Australians don’t get too excited. This post isn’t about you.
It’s about our bathroom in the basement. We have one. And last summer we fixed it up. I forgot to tell you all about it. Lately I’ve had bathrooms on the brain (more on that soon). And then I thought – whoa there smelly nelly I gotta do one loo at a time. So before we get all plan-y with a different bathroom…let’s talk about the one that was essential to my sister’s wedding. (for those of you just joining us, my baby sis got married at our house last September and a bathroom always helps when you have over a hundred people chugging water to beat the Georgia heat.)
As you can see on the floorplan, the basement bathroom is near the back doors that lead into the backyard. Since we were having a short part of the reception INSIDE the house we absolutely needed a bathroom. In fact, it probably would have been helpful to have two but everyone was
drunk chill enough to wait in line. It’s the door on the right if you wanted to know
Plus, we were also going to have my brother Timmy and my brother Brad & his wife Tara stay with us in the basement (that’s not counting my sister, my father in law & his wife, my two nephews and a neice who were all upstairs with us) so we absolutely needed an additional shower. But the basement bathroom was sorely lacking…well, everything….everything but tile that is. It had plenty of that.
Yup – the entire bathroom was tiled. Even the ceiling. And thankfully it was also plumbed. So the time&money-suck of plumbing didn’t have to happen. It just needed fixtures and a flushable toilet.
I mean. We are rednecks but we are a dash more classy than saying to all our guests – “Hey you, gotta pee? Well, let me show you our hole…”. Just a dash
We are fans of Kohler toilets. Big fat flush-happy fans. And so we rolled into Lowe’s and pulled out a pretty new toilet to take home. We also picked out a nice new vanity that looked beautiful and thought – yup, we are awesome. and practically done with this bathroom.
And we brought it home…punch drunk happy with our new purchases and discovered that our faux-DIY-confidence was shortlived.
The toilet didn’t fit. The vanity top clashed with the tile undertones.
And we realized that very important step of ‘measuring’ would have come in handy.
Apparently all toilets have what is called a ‘rough in’ measurement. It’s the measurement from the back of the toilet to the center of the hole where the you-know-what goes down. Most of the toilets you see on the shelves of your local home improvement stores have a 12 inch rough in.
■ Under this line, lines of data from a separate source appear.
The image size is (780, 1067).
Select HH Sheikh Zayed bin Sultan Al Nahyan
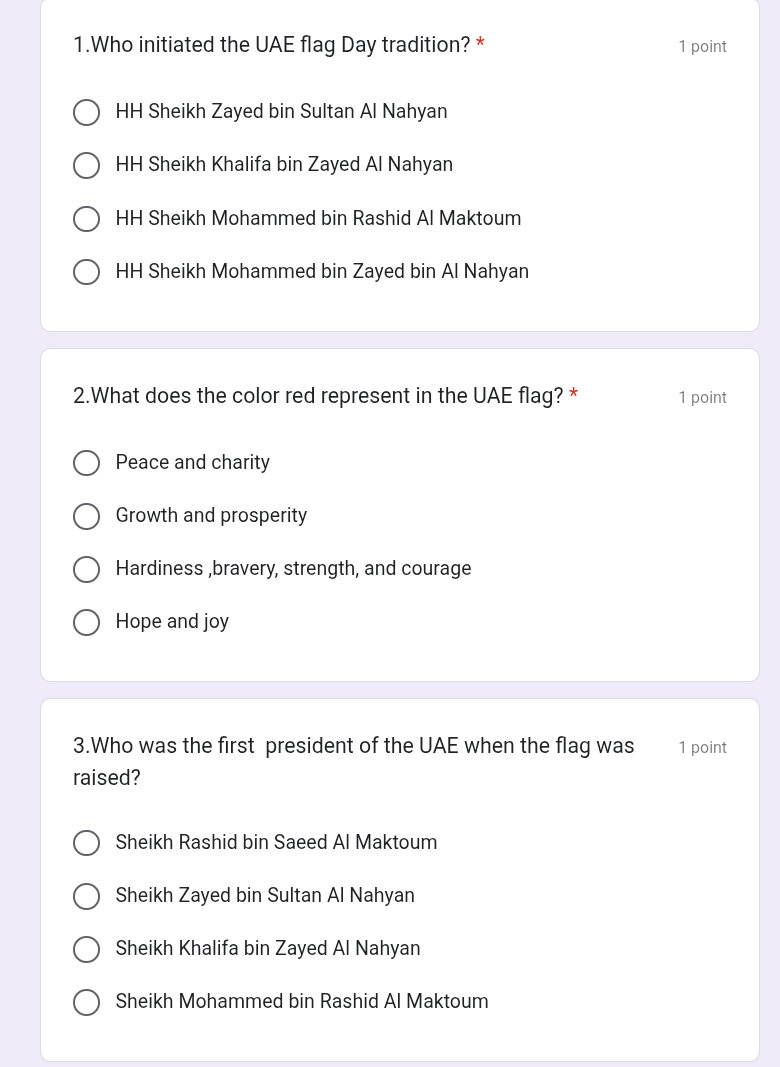click(86, 112)
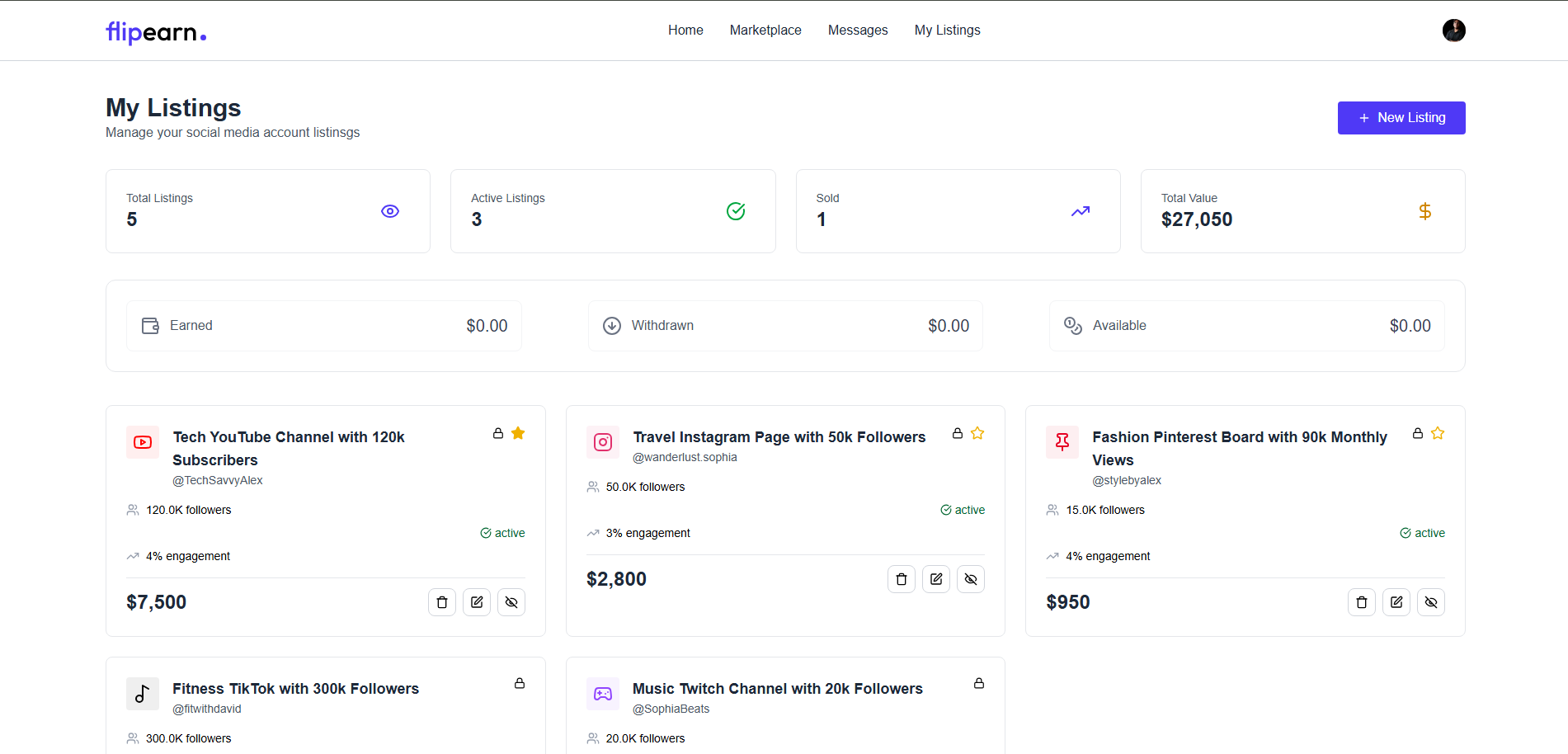Hide the Travel Instagram Page listing
The height and width of the screenshot is (754, 1568).
click(971, 579)
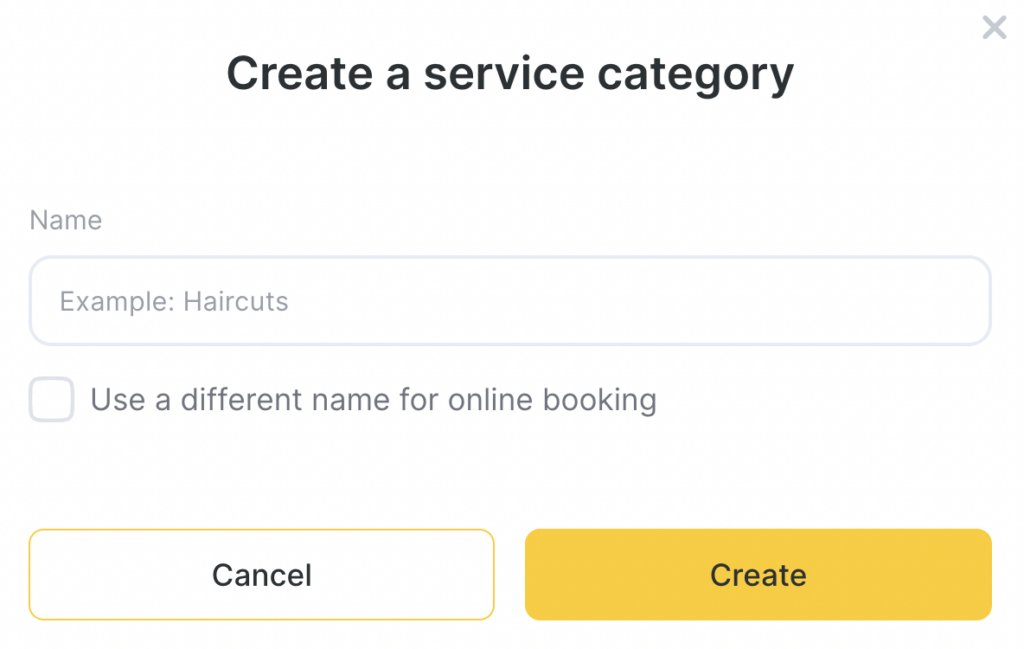1024x649 pixels.
Task: Check the box beside the online booking option
Action: tap(52, 400)
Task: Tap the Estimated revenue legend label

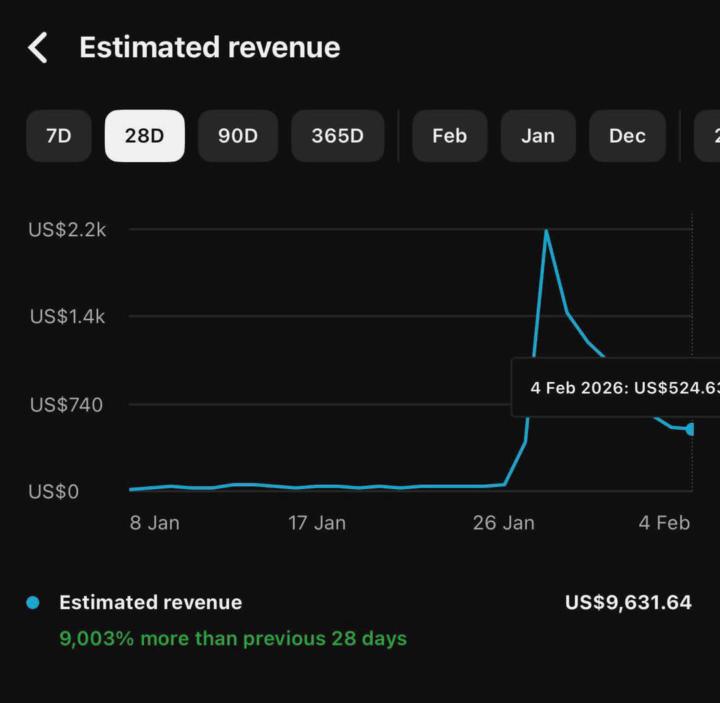Action: (150, 602)
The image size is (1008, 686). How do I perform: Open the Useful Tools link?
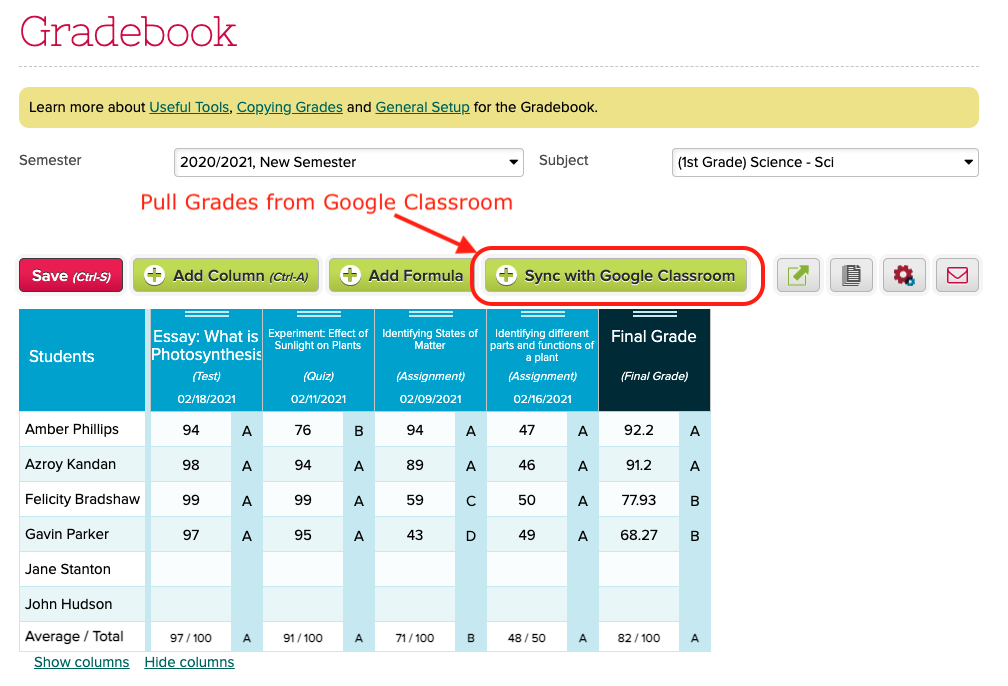point(189,107)
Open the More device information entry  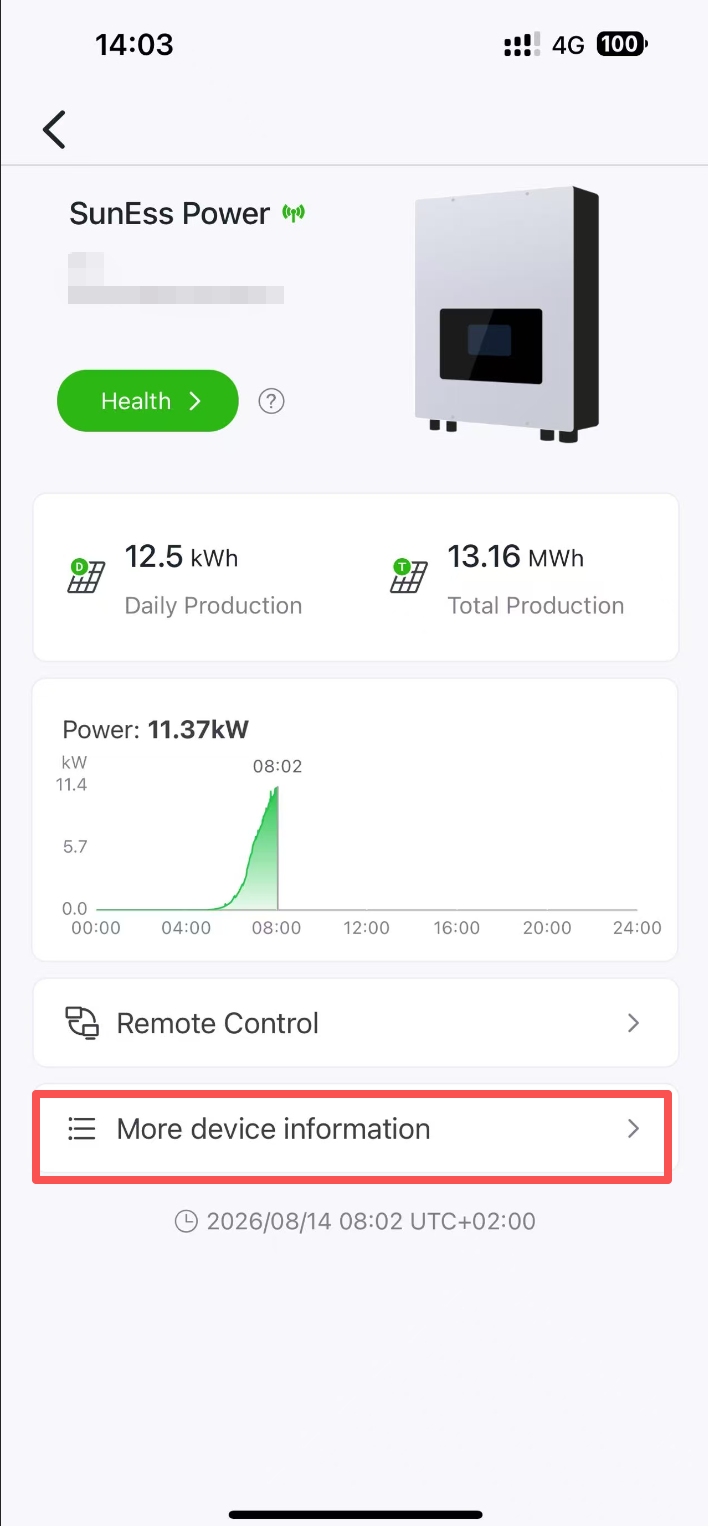352,1129
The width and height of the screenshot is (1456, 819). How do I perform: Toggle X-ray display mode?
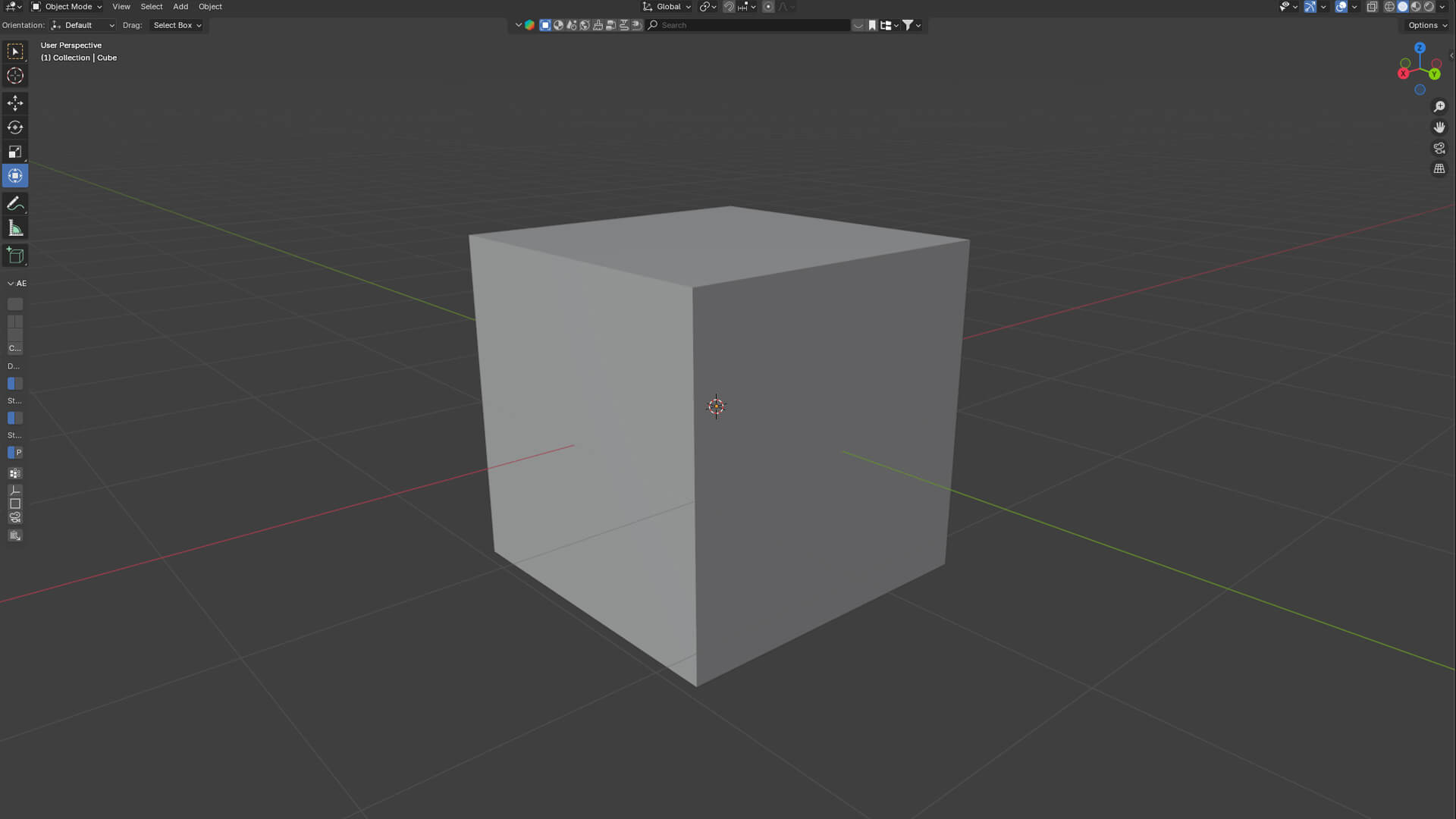[x=1372, y=7]
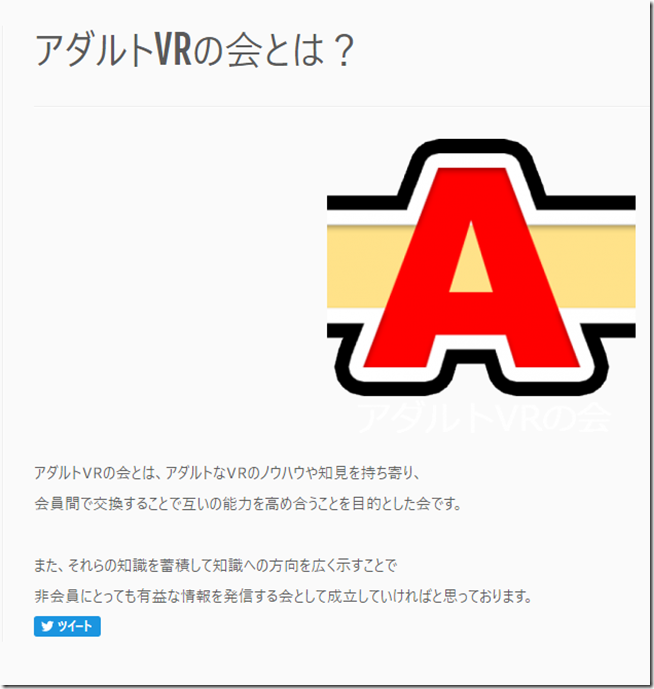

Now if your home was built with one wall put on the outside of a ‘line’ instead of the inside of that ‘line’ – you might end up with a 9.5 inch rough. Inconvenient. And a pretty costly wall. So instead of using a standard toilet, we had to special order a toilet that had a 10 inch rough in…and PRAY that it would be just small enough to squeeze into our space while still getting a good seal. Nobody wants the bathroom flooding during a wedding afterall.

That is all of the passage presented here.